View Single Post
  #8   Report Post  
Posted to rec.woodworking
Leuf
 
Posts: n/a
Default Grunt Work, Machines and Soul (somewhat long)

On Sun, 26 Mar 2006 22:10:49 -0800, charlie b
wrote:

But machines only do EXACTLY what you tell them to do, with very basic
instructions. While some interesting "art", be it 2D images or sounds,
computer generated stuff seldom deals with aesthetic things well,
or consistently. When it comes to "soul" in furniture making I'll still
go with "wetware" driving tools and muscles.

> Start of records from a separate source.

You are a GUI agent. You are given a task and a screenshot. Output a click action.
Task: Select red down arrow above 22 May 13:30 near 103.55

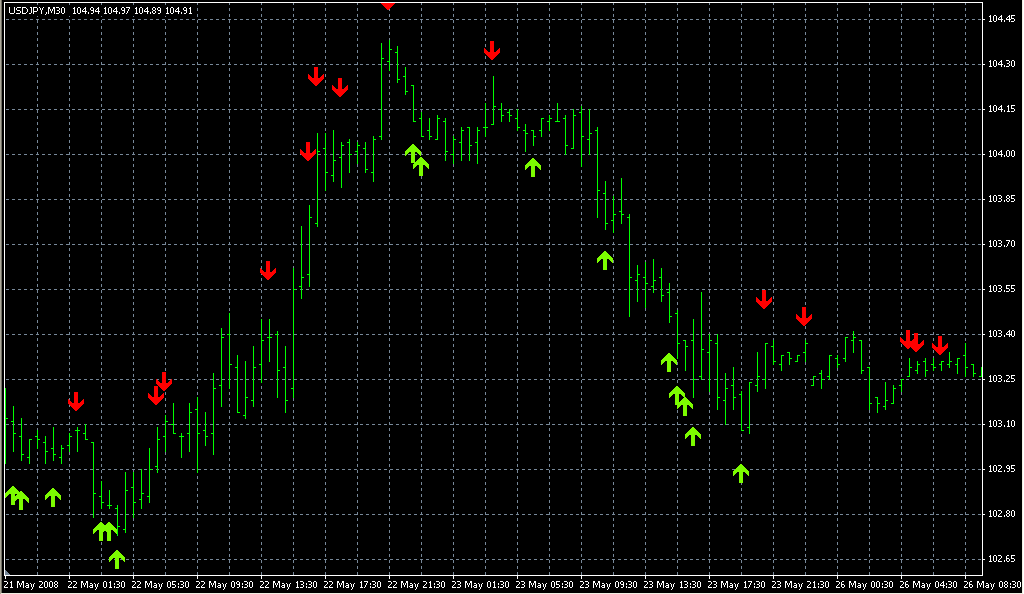click(268, 270)
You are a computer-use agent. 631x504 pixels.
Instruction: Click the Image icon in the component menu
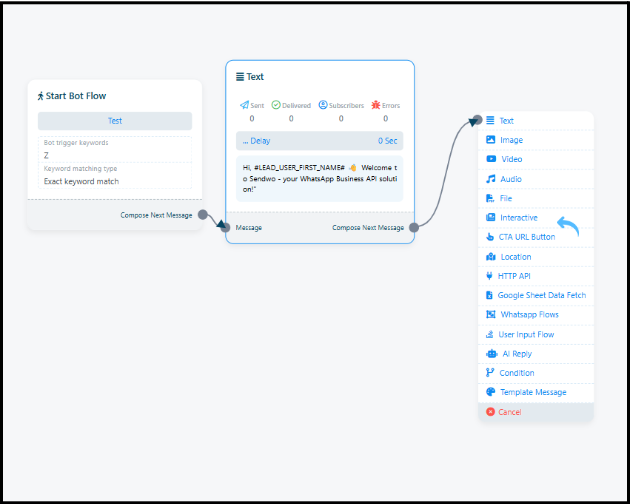(490, 140)
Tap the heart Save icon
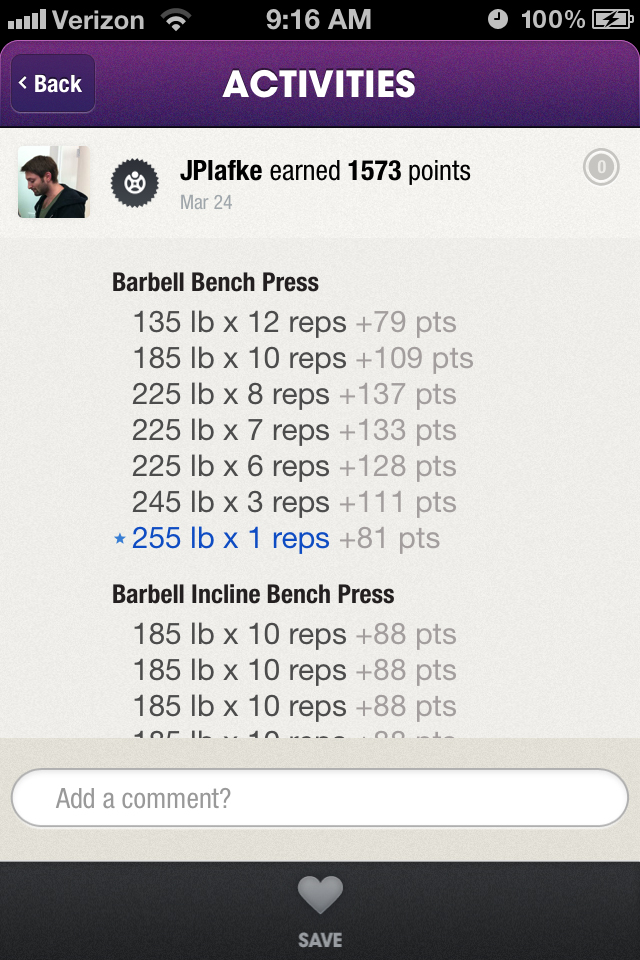Viewport: 640px width, 960px height. pos(320,895)
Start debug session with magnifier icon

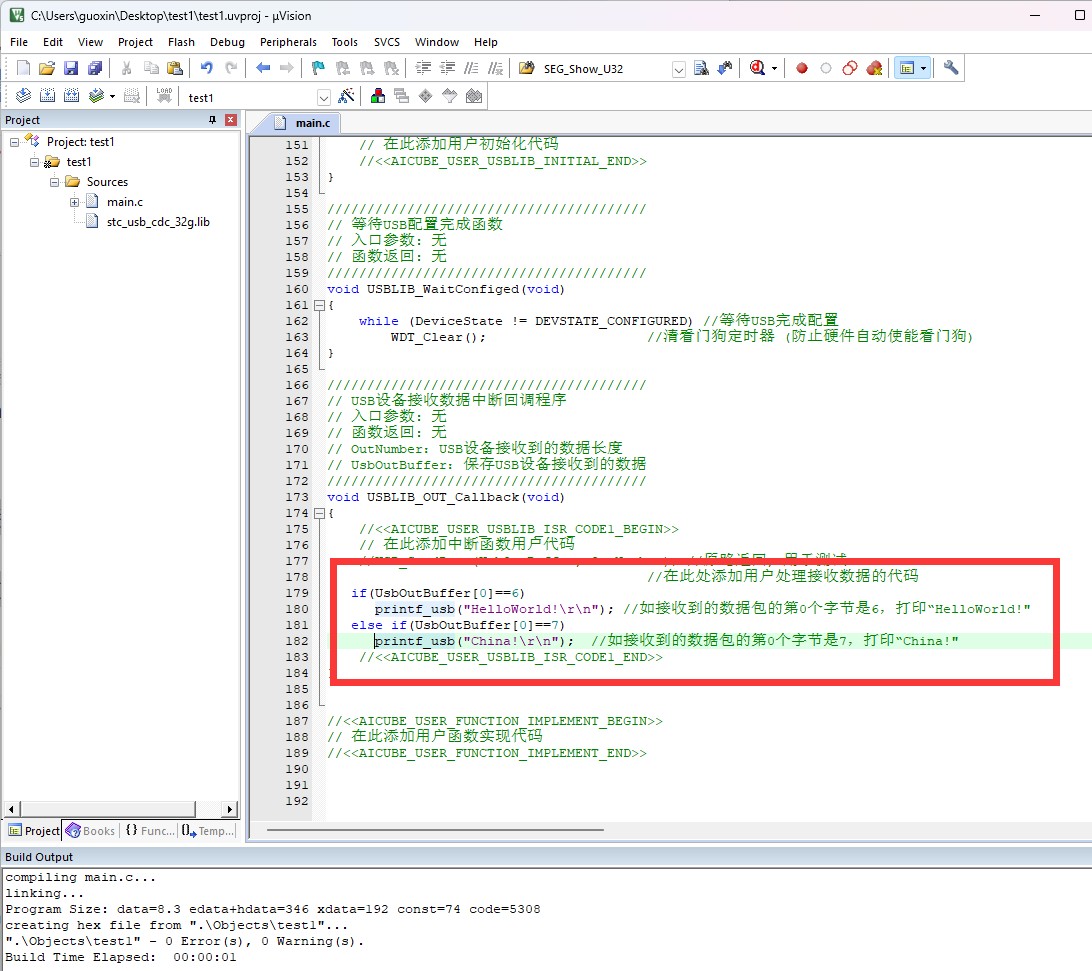(x=757, y=68)
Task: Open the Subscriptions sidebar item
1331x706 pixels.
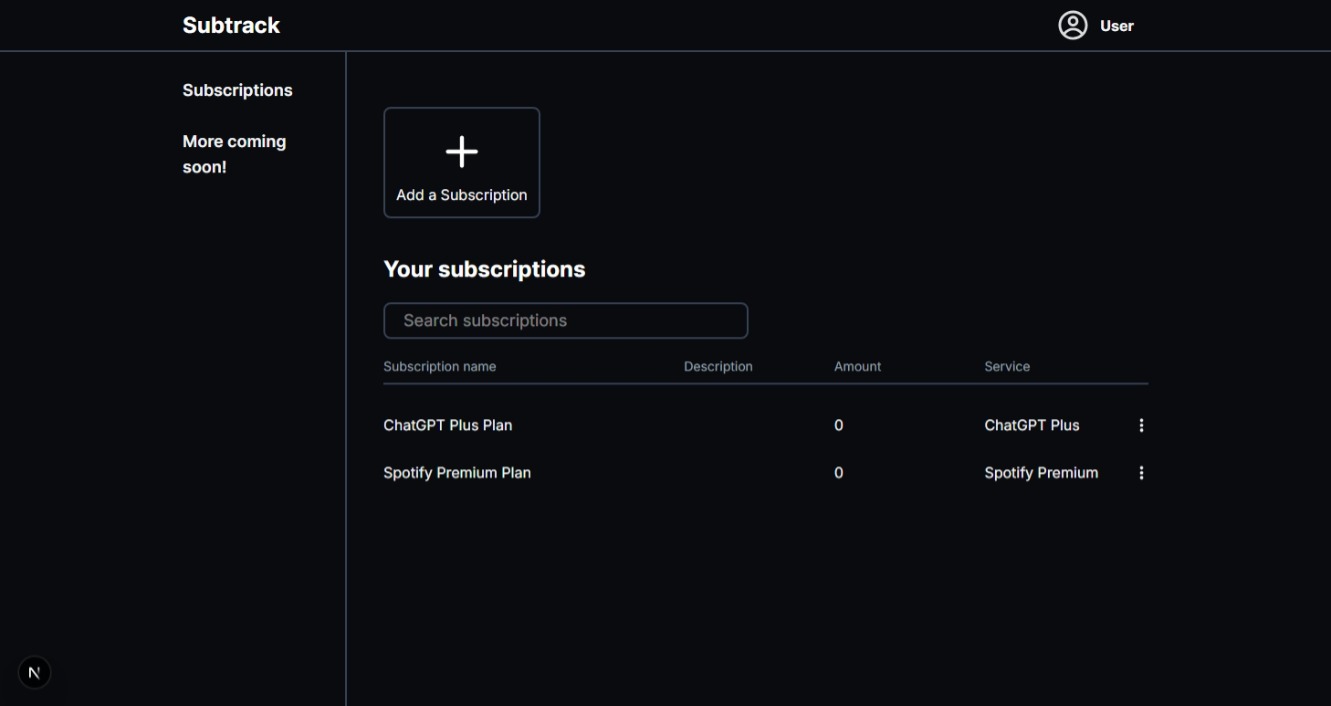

I think we've only really scratched the surface in understanding how
math plays into the underlying fundamentals of what makes a thing
beautiful. You look at a fractal and there's this thing more
complicated than anything we could come up with, and yet it's based on
something simple. Music is math. You need not be aware of the math
to make great music, but the number of people who can actually do it
is limited. For the rest of us, let's take any help we can get.
Being able to hit a baseball is math. Again, you can be oblivious to
the math and be the best hitter in the world, and undertanding the
math doesn't mean you can hit the ball.

Imagine a computer program that could spit out designs based on
formulas and you could sit back and say No, No, No, Interesting but
No, No, Hmmm... what if I switched that around like such and such
and...

They make 2d and 3d images out of fractals, they make music out of
them, who wants to try furniture?

Some things lend themselves to abstraction - no interplay between
theoretical and real world. That's where the "workmanship of risk"
approach CAN more consistently produce good or even great pieces.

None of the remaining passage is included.